Given records START
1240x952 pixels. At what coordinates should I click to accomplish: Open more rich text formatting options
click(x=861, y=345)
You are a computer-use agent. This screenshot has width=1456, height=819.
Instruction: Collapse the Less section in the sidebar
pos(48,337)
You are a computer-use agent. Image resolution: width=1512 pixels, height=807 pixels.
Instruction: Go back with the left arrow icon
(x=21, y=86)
Given records END
Word for word, restate the lines from the one holding "Instruction: Collapse the" to the last line of the records.

# Solved problem
Instruction: Collapse the Less section in the sidebar
pos(48,337)
You are a computer-use agent. Image resolution: width=1512 pixels, height=807 pixels.
Instruction: Go back with the left arrow icon
(x=21, y=86)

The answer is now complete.